A second speaker, Jeff Bebee of the American Institute of Physics, shared the challenge of marketing a struggling association publication that is not included as a member benefit. Bebee’s marketing tips include:

  • Partner with related society organizations to distribute and solicit membership dues instead of using direct mail.
  • Incorporate house ads if the publication’s readership is less than what standard advertisers require.
  • Give out free samples; show people what they are missing if they aren’t subscribers.
  • Attend industry conferences and have plenty of past issues available to show off and give away.

Finally, Mark O’Brien of Newfangled spoke about the impact of website branding. He pointed out that an organization’s website is the best opportunity to promote a brand. Every page should tell the viewer who the organization is and what it does, all while seamlessly guiding visitors to a call to action, blog, or whichever end result is intended.

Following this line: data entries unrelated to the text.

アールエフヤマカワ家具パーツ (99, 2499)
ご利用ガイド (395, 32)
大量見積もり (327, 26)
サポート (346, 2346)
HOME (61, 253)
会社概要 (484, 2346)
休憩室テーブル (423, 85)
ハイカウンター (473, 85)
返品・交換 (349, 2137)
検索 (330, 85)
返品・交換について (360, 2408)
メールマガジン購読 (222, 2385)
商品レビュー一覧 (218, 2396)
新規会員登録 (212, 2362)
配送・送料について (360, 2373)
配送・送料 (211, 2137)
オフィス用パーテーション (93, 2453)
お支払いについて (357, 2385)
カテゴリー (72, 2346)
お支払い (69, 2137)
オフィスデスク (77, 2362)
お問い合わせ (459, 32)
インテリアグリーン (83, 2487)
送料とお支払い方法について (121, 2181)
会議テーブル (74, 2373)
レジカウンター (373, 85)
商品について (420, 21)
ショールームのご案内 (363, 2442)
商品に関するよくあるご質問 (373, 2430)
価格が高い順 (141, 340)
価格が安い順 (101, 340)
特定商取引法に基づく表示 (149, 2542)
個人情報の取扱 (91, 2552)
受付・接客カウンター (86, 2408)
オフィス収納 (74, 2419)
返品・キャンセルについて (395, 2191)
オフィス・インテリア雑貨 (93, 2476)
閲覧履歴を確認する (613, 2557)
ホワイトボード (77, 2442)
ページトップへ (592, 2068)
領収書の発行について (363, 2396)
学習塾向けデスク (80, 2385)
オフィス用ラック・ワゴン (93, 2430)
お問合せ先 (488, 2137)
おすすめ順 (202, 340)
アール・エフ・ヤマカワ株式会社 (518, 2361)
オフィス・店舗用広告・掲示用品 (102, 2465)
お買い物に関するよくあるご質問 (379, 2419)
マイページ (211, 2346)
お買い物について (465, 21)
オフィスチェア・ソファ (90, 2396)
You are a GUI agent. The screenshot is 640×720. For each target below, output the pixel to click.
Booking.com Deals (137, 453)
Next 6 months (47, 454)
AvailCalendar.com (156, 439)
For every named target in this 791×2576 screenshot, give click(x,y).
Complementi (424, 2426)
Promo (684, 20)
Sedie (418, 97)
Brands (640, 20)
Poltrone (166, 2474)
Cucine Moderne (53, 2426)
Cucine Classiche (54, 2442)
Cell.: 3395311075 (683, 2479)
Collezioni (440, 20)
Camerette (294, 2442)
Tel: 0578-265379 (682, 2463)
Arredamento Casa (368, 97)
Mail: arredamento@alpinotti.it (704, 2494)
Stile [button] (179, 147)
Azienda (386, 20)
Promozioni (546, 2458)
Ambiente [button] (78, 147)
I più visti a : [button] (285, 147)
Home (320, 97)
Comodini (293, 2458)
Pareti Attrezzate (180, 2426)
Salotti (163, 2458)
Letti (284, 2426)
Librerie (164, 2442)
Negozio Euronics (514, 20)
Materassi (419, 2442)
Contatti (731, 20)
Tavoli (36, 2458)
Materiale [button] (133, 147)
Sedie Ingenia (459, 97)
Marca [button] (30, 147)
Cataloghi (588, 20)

O’Brien warned that only well-defined organizations can pull off website branding. If an association’s brand is not distinct and unambiguous, then its website is simply a brochure. O’Brien maintains that great websites have:

  • Redundant way-finding systems. The minute a user is lost on the site, she decides to leave it and find what she’s looking for elsewhere.
  • Content strategy. Unique, expert, indexable content can be used as an educational resource for visitors.
  • Search engine optimization (SEO). SEO involves three simple keyword placement rules: Place keywords (or the unique, expert, and indexable content) in the title, in the URL, and in heading one (H1).
  • Calls to action. Make them clear, concise and compelling. It helps if they are also uniquely placed throughout the website and hold synergy between the rest of the content.

When a branding effort is executed with a well-defined strategy and nurtured with perpetual maintenance, the organization as a whole begins to flourish as a credible source of information and a valuable resource to its members, O’Brien says.

So remember, in the same way that an ironclad stamp on a herd of livestock immediately identifies its owner, your association should strive for instantaneous and undeniable brand recognition on every piece of marketing material it produces.